• **Extract provided**
* * *

Pdf.js: add paper size to document information

Created on 15 Feb 2016  ·  29Comments  ·  Source: mozilla/pdf.js

Would it be possible that you add paper size to document information?

This is important to know whether the document uses letter or A4 paper size (among others).

1-viewer 2-feature

Most helpful comment

I cannot code, so experienced coders may give better advice.

I'm sure core contributors will have open mind about the way this problem will be addressed. Main concern here is that a solution must not be complex and not add burden in future maintenance of the project.

Personally, as a first step, I would just add page size information without "nice" names (to avoid their localization), maybe (auto) detect units. The second step would be discussion of the page size name and orientation.

All 29 comments

And can it include portrait/landscape?

What is the expected behavior if multiple page sizes/orientations are used, i.e., some pages are A4 portrait, but some are A3 landscape for example? How do other viewers do that?

and also we need to deal with internationalization and localization, e.g.

  • "A4" or "Letter" needs to be translated
  • 10cm×15cm shall be in inches for US

Re: rotation. I'm going to check what PR 8043 does for me. That may fix my problem. It looks like I really need to read PR 8043 and #6103 properly, and make sure I'm on a late release with those fixes applied.

Re: multi-size. Dunno if any print backends support that without splitting the printout into multiple print jobs. If you don't split the print job, you have "print on biggest" or "scale to smallest" as sane options.

Cups includes an media size header with every print job, so Linux and MacOS are limited to one-size per print-job, as far as I know.

Re: localisation.
The printer has a list of possible and available paper sizes.
The OS print dialog knows the locale of the user, and a list of printers.
The OS print dialog doesn't know the original size.
The pdf viewer knows the locale, but not a list of printers, so not a list of available paper.
The pdf viewer knows the original PDF size.
The pdf generator knows the server and client locales.
The user hates "pc load letter"

Re: rotation. I'm going to check what PR 8043 does for me.
Re: multi-size. Dunno if any print backends support that without splitting the printout i..
Re: localisation... The printer has a list of possible and available paper sizes...

@berenddeschouwer I don't think any of the above related to the OP

What is the expected behavior if multiple page sizes/orientations are used, i.e., some pages are A4 portrait, but some are A3 landscape for example? How do other viewers do that?

* * *

• **Requirements**
1. Return the passage from the pdf.js paper-size discussion that begins at the words "The OS print dialog doesn't" and stops after the words "and client locales.", reproduced verbatim.
2. Write the next part of the pdf.js paper-size discussion, picking up after its final sentence.

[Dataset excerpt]
* * *

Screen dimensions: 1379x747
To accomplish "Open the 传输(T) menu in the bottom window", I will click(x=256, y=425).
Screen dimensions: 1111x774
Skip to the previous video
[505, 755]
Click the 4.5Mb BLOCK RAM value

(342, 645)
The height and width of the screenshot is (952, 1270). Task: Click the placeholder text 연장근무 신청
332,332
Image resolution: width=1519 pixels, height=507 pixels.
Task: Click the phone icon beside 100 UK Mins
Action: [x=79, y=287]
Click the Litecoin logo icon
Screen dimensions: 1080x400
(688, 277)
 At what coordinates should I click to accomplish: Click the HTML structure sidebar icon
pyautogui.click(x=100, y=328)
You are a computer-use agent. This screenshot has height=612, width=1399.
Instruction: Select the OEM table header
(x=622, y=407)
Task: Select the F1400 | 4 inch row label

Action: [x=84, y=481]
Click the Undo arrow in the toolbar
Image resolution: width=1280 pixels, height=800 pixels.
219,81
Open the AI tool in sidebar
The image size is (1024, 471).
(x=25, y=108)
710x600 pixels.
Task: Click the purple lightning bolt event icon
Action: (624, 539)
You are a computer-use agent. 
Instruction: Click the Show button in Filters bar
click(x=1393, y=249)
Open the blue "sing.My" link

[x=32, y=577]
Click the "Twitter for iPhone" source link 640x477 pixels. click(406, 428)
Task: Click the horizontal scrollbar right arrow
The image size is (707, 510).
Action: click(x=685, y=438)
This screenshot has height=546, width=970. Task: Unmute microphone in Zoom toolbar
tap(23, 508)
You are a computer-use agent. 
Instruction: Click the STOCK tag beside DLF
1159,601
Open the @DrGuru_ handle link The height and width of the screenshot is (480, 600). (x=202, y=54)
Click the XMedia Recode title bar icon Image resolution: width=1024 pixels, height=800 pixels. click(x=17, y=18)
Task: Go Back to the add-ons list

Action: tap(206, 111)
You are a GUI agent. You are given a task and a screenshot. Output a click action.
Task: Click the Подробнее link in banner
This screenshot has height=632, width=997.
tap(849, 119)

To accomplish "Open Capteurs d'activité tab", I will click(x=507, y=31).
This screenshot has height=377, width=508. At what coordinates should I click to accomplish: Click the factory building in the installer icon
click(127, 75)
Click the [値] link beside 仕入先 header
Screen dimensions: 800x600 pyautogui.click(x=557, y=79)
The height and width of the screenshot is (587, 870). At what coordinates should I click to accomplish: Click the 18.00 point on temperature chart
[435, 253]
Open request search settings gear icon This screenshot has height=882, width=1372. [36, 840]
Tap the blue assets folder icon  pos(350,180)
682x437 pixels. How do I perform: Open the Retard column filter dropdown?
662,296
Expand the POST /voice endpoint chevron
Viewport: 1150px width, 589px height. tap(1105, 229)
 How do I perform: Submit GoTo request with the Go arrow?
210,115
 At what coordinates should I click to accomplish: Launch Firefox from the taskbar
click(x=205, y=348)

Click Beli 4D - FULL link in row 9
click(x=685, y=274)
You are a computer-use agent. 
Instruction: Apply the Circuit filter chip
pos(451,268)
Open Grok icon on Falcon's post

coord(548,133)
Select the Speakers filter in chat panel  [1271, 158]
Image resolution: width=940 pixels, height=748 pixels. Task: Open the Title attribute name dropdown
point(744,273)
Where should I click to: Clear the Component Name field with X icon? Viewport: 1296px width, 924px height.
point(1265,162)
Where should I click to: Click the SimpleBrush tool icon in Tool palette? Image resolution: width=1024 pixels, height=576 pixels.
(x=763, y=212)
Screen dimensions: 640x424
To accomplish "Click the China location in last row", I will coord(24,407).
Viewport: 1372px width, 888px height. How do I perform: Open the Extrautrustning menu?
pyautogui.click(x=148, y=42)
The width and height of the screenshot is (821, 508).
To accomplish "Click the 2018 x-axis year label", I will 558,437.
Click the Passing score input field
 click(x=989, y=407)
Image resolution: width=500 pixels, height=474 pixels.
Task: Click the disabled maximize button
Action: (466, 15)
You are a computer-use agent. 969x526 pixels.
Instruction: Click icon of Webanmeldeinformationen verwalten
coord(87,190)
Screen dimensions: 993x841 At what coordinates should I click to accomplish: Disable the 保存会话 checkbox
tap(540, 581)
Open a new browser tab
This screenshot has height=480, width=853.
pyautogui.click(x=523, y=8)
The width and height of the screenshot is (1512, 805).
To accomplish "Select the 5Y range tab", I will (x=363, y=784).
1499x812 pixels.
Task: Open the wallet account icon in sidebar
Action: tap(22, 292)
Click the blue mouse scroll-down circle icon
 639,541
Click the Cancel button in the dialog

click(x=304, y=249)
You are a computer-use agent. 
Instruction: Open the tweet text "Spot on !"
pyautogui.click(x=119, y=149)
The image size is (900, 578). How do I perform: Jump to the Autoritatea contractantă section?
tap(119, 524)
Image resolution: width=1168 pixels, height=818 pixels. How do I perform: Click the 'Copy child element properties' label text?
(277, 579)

* * *

• **Task-by-task answers**
1.
The OS print dialog doesn't know the original size.
The pdf viewer knows the locale, but not a list of printers, so not a list of available paper.
The pdf viewer knows the original PDF size.
The pdf generator knows the server and client locales.

2.
@timvandermeij, SumatraPDF displays the size of the browsed page (the one that has the number in the toolbar).

and also we need to deal with internationalization and localization, e.g.

  • "A4" or "Letter" needs to be translated
  • 10cm×15cm shall be in inches for US

@yurydelendik, I don’t think A4 should be translated.

And as far as i know, page dimensions are specified in points inside the PDF document. So PDF.js should use the default dimension unit from OS.

@ousia what is the expected page size for document at https://github.com/mozilla/pdf.js/blob/master/test/pdfs/sizes.pdf ?

@ousia what is the expected page size for document at https://github.com/mozilla/pdf.js/blob/master/test/pdfs/sizes.pdf?

@yurydelendik, I don’t understand your question.

Size is a property related to the actual page, not to the document.

in PDF terms, /MediaBox is an entry in the /Page dictionary, not in the /Catalog (/Pages is the entry there).

Which should be the page size in the document you mention?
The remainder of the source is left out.